Core: REST Catalog OAuth2 Support Refresh Token Flow

[nika-qubit]

Supported refreshing token using the refresh token flow in addition to token exchange flow for OAuth2.

Closes #12196

[nika-qubit]

Rebased to the latest main HEAD at this moment.

Added test is ./gradlew :iceberg-core:test --tests org.apache.iceberg.rest.TestRESTCatalog.testCatalogTokenRefreshByRefreshTokenFlow.

Could someone please review it? Thanks!

[nika-qubit]

Had a typo here, will fix it with other changes based on comments.

[adutra]

Hi @nika-qubit thank you so much for starting working on this, it's been a while that I wanted to tackle this myself.

However I am not sure I agree with the direction taken in this PR:

First off, refresh tokens should not be exposed as a client configuration option, for a few reasons:

1. Contrary to an access token, refresh tokens are intended for the client acting on behalf of the resource owner (the user), but not for the users themselves. IOW, it should stay internal to the communication between the client and the authorization server.
2. Moreover, refresh tokens are typically long-lived, and thus have a higher risk of being compromised.
3. And finally, refresh tokens are generally revoked by the IDP when they are first used, and a new refresh token is issued and returned to the client. This is part of the security recommendations from RFC 9700. So it doesn't really make sense to provide a refresh token via configuration, knowing that it would be probably revoked when used the first time.

Secondly, I would argue that since the primary grant type is always client_credentials, we shouldn't have to use refresh tokens at all.

Let me expand on that:

The refresh_token grant type defined in RFC 6749 is meant for grant types that involve human interaction, such as authorization_code. This is to allow the client to request another access token without asking the user to login again, which would be really annoying. But in the client_credentials grant, there is no user interaction; it is just as simple for the client to send another client_credentials request and fetch another token.

That's why the RFC 6749 explicitly states that "a refresh token SHOULD NOT be included" in responses to the client_credentials flow.

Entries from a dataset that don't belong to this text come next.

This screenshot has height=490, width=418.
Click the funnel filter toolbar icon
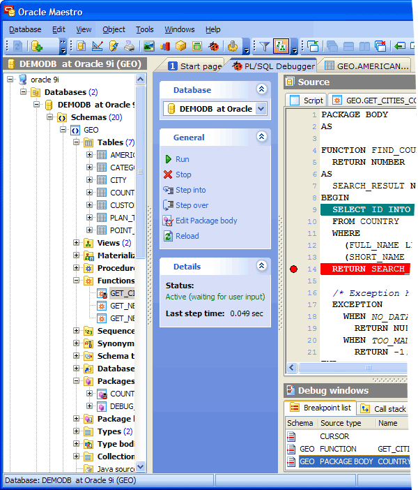click(x=265, y=47)
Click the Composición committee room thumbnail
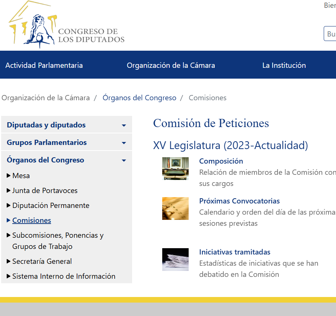 click(175, 168)
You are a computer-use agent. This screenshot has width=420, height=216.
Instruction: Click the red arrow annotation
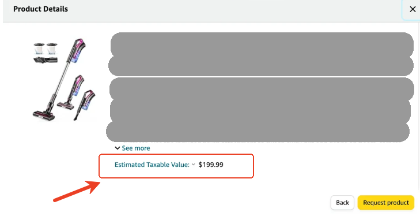click(x=77, y=191)
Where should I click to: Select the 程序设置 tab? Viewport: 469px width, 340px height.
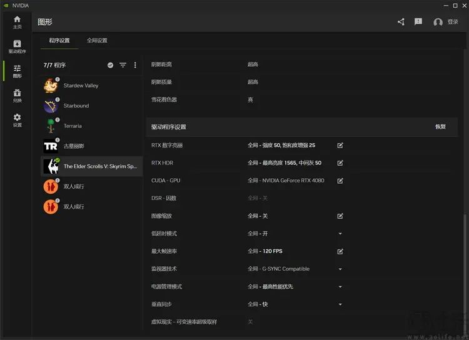[x=59, y=41]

Auth0, for instance, does not issue refresh tokens for the client_credentials grant type. Keycloak can be configured to do so, but does not by default.

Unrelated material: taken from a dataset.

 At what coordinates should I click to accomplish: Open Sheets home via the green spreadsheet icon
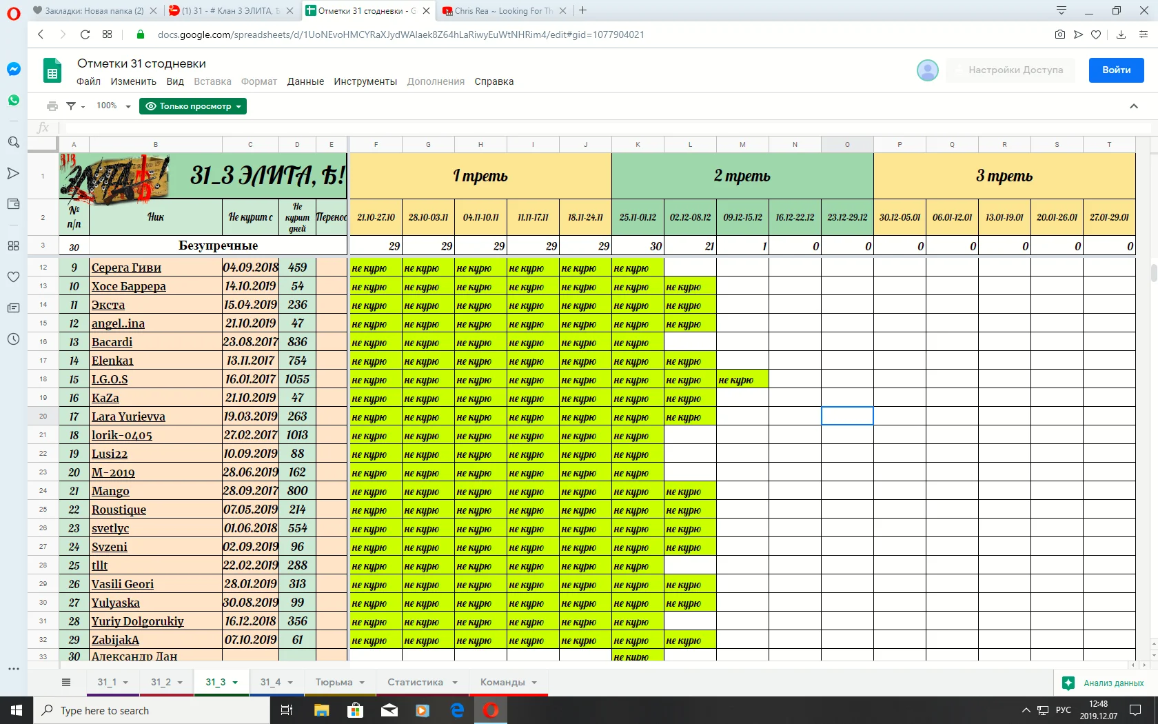tap(52, 70)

So I would suggest instead:

• if token is provided, then it should be used as is and never refreshed (as it is the case today)
• if credential is provided, then I would introduce a flag to determine how to refresh an expired access token automatically:
  • if the flag value is legacy, then use the current token exchange flow to refresh the token;
  • if the flag value is strict, then discard the token and use client_credentials to fetch a new one.

Does that make sense?

\cc @danielcweeks @nastra

[nika-qubit]

@adutra Thanks for the detailed explanation.

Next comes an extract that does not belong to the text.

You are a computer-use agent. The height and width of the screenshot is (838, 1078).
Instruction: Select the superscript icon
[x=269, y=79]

A little background of why I was adding the refresh token flow:

I'm trying to make the auth package work with Google OAuth 2.0. Since the client is not the (cloud) resource owner initially, a user consent is always needed from the very beginning.

1. The user consent gets you an authorization code. (This is the only place where a user interaction is needed).
2. Then your (default) application can use the authorization code to exchange for an access code through the authorization_code grant type (this additionally requires the client id and secret in the request and returns a long-living refresh token along the access token).
3. Then your application can either continuously use the previous step or a refresh token flow to get new access tokens.

Based on my knowledge, Google OAuth 2.0 does not support the client_credentials grant type (nor the token_exchange grant type but some other auth API endpoint may do).

From my perspective, both point 2 ("authorization code flow") and point 3 ("refresh token flow") send requests to the auth server with the client credential info with each of their own additional code/token without user interaction.

Do you think I should start looking for Google's auth endpoints that do support the "token_exchange" grant type?

A side question is that an access token usually expires in an hour. Does it mean if we set the option, the REST client can only work for that amount of time?

[adutra]

@nika-qubit thanks for the detailed context!

Indeed, Google OAuth 2.0 uses the so-called "Authorization Code" flow for authentication. Iceberg REST unfortunately does not have support for this flow.

I understand and share your pain here, but imho the right way to proceed is to provide Iceberg REST with support for this flow natively.

Just implementing support for refreshing tokens, as you did in this PR, imho is not going to solve this problem since you still need to pass the refresh token manually. Instead, we need the Iceberg REST client to handle that transparently, which would include redirecting the user to their browser for authentication whenever required.

But this is a complex flow. The good news is, I've been working on this for quite a while. The plan would be as follows:

1. Get the AuthManager API merged (Auth Manager API part 6: API enablement #12197) and released, possibly in Iceberg 1.9.0.
2. Provide support for the Authorization Code flow as an implementation of that API.

So, how urgent is this for you? Can you wait a few weeks more?

[adutra]

A side question is that an access token usually expires in an hour. Does it mean if we set the option, the REST client can only work for that amount of time?

If you set the token option and the access token expires in one hour, then yes, the client can only work for one hour. That's why using the credential option instead is better – but this option for now does not support the Authorization Code flow.